Thanks so much for your help with this nahi! I'm really impressed with your work on HTTPClient.
I'll add those two lines of code and post an update.
Typically after fetching robots.txt I'm going on to fetch other pages on the same domain with the same instance of HTTPClient. Should I call reset after each page, or is this specific to connecting the first time to a domain (which is always going to be robots.txt for me)?
@kosh-jelly The workaround should work when you apply either of it.
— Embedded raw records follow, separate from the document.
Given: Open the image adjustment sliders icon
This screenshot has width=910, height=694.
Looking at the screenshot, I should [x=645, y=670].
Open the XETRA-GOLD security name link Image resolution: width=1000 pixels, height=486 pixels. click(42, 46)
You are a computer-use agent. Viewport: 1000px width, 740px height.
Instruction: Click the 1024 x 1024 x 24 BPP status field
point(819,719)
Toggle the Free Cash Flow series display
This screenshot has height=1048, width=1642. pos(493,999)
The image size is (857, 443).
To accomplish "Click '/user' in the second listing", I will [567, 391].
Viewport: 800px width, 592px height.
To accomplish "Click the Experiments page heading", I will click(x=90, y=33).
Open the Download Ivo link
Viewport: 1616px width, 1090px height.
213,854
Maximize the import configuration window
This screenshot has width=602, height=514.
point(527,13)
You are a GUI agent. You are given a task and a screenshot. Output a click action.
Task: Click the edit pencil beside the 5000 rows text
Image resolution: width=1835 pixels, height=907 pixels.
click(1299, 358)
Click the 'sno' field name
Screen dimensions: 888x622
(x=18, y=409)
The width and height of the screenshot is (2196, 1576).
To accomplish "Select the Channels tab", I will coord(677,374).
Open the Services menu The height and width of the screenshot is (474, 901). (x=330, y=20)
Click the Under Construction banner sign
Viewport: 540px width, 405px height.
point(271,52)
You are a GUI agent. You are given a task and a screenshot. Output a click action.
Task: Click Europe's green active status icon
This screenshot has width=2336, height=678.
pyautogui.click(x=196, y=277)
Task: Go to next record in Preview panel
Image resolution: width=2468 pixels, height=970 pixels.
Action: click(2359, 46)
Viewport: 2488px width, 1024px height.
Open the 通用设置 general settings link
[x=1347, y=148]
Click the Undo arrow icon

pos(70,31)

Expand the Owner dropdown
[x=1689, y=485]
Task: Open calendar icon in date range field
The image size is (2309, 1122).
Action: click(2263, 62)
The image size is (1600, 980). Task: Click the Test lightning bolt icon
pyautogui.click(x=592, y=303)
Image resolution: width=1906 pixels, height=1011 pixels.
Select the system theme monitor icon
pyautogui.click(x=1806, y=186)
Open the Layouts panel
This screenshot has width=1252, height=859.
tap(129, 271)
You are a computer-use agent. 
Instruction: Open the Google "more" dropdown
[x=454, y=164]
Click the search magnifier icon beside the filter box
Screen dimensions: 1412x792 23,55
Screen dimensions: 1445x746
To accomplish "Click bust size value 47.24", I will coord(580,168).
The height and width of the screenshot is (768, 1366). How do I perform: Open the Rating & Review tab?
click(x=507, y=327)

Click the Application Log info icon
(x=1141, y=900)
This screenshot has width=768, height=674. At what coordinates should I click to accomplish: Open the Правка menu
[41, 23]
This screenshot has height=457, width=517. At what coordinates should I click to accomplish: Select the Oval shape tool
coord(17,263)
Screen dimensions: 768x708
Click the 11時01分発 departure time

I'm pretty sure about the reason of your trouble so you can only try "reset".
Hmm, you also need Keep-Alive connections. It's hard until I introduce connection leaper thread but following is the best ATM.
Create HTTPClient instance per thread and reset all connections before going to next domain. (Assuming you assign a Thread for a domain)
def fetch_robots
agent.reset_all
response = agent.get("http://#{domain}/robots.txt", follow_redirect: true) # line 108
end
def agent
Thread.current[:my_agent] ||= new_agent
end
If above is not the situation (you assign threads for domains and have thread pool), please call agent.reset_all periodically as a workaround. You'd need synchronizing threads as well. I'm not familiar with Sidekiq so I might be wrong...
Ahh, ok. Yeah I have a separate thread for each domain, and each thread should already have it's own instance of HTTPClient.
When I move onto a new domain the old HTTPClient should be gc'ed, and I should be creating a new HTTPClient instance to use with the new domain. It's certainly possible that's not working as expected though.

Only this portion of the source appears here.